In this session we applied PCA to two very different neural datasets and found a consistent result: both the static planning-period activity in PMd (across 728 trials) and the time-varying network responses (across 20 time bins per stimulus) live in a low-dimensional subspace — roughly 3–8 dimensions out of 97 or 100.

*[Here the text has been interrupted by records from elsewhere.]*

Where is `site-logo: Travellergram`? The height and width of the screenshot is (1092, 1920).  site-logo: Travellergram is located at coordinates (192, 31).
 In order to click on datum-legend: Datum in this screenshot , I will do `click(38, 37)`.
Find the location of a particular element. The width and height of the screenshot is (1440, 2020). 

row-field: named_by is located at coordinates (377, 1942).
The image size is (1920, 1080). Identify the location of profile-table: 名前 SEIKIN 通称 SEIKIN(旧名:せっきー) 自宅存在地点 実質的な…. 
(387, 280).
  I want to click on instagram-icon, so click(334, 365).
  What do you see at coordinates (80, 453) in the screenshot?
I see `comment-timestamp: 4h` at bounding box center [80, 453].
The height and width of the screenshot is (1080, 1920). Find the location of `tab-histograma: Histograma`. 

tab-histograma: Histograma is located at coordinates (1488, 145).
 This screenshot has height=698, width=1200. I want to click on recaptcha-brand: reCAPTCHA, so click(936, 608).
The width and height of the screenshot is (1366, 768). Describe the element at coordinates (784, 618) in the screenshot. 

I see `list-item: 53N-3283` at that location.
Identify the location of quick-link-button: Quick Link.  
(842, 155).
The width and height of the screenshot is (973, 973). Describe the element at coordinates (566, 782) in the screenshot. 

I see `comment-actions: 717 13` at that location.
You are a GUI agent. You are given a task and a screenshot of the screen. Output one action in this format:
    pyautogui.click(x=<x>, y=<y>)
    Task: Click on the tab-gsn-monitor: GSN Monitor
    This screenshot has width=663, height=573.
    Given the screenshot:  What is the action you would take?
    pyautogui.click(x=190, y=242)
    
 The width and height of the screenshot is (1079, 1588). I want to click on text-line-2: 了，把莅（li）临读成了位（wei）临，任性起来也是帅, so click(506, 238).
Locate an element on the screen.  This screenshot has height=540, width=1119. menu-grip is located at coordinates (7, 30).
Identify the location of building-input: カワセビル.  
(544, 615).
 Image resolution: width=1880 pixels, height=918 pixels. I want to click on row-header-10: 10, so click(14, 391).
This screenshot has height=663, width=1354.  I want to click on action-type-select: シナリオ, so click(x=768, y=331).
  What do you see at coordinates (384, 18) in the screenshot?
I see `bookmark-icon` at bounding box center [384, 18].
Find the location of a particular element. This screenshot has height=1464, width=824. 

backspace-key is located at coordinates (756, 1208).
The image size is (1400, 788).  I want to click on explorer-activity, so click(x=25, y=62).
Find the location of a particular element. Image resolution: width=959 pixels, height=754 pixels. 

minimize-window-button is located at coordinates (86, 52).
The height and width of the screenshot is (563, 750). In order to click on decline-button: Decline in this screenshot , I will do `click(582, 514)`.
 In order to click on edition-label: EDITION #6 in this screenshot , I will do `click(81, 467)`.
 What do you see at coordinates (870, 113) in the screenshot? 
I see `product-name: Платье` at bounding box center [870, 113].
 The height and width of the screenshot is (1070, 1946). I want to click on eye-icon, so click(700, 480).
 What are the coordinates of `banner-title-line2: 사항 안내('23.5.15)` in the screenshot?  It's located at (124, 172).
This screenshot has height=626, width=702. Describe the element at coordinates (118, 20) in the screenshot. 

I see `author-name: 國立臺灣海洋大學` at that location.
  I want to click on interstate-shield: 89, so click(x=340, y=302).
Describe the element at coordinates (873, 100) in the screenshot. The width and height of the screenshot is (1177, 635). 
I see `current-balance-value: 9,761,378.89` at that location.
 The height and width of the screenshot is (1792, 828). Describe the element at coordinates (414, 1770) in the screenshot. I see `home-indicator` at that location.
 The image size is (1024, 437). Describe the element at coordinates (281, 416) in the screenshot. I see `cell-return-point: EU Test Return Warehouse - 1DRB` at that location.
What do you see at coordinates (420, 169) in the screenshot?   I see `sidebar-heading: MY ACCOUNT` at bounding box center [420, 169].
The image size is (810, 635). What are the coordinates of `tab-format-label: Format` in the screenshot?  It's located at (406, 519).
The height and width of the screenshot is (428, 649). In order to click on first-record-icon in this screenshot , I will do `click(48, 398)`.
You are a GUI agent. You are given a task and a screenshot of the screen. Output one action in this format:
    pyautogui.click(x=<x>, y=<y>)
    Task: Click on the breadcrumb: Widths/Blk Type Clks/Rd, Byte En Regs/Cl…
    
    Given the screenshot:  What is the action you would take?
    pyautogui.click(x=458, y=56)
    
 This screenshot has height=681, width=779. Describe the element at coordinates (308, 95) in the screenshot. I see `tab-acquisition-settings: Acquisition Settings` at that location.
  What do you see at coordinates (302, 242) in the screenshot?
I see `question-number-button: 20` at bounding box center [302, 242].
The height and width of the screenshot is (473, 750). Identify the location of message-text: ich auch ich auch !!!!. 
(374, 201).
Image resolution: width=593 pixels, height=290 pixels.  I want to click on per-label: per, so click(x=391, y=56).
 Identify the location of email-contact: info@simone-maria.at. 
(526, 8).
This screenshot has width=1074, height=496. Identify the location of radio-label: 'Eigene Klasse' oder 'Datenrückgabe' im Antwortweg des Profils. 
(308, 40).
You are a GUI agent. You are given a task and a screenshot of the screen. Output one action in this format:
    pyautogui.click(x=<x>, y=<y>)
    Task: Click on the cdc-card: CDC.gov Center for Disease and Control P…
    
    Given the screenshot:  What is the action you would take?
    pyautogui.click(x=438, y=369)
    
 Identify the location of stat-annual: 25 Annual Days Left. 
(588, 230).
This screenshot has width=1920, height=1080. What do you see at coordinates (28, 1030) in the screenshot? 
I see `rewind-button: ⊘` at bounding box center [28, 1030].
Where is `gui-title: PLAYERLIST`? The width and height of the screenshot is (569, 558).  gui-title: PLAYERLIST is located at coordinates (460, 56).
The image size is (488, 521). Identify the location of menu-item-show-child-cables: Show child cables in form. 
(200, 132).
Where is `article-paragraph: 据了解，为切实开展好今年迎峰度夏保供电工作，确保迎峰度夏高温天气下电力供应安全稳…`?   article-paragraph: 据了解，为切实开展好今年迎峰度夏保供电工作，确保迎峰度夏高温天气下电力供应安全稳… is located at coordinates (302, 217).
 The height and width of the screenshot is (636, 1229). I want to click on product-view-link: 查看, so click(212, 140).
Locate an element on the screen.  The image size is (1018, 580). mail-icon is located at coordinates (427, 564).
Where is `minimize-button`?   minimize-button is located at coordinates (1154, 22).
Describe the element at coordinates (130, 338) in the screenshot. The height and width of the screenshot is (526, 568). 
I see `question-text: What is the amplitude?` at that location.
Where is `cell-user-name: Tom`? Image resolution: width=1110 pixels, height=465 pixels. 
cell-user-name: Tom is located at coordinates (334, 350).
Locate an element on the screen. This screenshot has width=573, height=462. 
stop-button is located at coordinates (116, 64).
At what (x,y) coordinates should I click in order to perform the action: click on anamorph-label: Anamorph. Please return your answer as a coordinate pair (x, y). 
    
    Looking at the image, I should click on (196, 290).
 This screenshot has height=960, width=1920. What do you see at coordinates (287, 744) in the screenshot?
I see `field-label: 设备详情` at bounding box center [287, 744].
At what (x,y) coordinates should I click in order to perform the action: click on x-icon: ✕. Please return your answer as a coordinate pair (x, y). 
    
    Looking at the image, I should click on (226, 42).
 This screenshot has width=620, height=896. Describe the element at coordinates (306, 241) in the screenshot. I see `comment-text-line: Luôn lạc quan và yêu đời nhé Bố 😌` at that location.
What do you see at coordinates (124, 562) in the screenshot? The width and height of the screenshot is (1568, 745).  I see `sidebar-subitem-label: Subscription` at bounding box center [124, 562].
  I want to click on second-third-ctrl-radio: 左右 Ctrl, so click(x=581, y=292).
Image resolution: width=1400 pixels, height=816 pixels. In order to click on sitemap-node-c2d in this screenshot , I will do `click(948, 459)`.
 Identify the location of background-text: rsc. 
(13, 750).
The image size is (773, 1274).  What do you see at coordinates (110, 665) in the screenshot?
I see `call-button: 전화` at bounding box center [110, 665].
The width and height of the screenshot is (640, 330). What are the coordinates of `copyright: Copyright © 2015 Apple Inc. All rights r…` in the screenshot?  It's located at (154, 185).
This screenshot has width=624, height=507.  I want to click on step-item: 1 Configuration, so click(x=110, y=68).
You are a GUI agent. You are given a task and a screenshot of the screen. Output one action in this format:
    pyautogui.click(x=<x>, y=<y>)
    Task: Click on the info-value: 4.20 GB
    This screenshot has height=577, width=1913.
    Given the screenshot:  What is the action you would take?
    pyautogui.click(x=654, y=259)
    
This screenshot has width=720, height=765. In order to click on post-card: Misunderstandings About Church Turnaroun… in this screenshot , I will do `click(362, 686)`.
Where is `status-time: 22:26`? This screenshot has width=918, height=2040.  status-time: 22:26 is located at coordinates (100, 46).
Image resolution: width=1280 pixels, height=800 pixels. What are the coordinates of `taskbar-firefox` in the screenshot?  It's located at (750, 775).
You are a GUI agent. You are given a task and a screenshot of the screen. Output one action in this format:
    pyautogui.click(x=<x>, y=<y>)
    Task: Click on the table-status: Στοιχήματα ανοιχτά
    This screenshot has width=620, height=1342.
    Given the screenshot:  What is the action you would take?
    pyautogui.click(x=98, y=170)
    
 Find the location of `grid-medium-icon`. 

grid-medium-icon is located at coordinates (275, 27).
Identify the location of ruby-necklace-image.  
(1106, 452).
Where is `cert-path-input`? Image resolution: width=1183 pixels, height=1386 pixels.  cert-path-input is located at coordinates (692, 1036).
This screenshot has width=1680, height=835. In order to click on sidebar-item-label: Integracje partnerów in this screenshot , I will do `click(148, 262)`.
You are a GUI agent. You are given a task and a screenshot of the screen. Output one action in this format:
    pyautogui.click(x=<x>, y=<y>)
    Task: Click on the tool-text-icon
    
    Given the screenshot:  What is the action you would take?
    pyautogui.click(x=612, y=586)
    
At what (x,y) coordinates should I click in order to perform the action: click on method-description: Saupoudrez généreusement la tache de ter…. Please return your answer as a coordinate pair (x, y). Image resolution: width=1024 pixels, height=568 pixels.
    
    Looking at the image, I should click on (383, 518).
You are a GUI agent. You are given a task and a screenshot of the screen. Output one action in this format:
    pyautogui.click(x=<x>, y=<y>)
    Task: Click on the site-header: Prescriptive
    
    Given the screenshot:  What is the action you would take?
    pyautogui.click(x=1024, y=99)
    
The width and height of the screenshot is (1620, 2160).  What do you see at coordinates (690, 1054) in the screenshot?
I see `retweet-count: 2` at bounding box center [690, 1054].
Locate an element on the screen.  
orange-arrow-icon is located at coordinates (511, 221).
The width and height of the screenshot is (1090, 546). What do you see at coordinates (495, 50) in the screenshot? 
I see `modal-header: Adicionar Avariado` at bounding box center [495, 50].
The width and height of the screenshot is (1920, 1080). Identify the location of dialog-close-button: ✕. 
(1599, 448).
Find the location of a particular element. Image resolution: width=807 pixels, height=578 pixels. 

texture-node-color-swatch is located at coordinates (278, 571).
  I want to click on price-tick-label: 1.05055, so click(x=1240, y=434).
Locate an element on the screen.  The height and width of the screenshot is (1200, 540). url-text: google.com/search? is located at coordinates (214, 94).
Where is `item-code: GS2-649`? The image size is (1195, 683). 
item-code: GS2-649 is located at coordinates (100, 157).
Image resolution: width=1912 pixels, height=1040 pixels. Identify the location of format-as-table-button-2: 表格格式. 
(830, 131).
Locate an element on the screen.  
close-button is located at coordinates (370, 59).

However, PCA has an important limitation: it does not include an explicit noise model. In real neural data, neurons have very different baseline firing rates and different noise levels, so a neuron firing at 30 spikes/s can dominate the covariance matrix relative to a neuron at 1 spike/s, even if both are equally informative about the latent state.

In Session 2 we will see how probabilistic PCA (PPCA) and Factor Analysis (FA) address this by learning per-neuron noise levels, and how this leads naturally to GPFA — the temporal extension that gives smooth single-trial trajectories.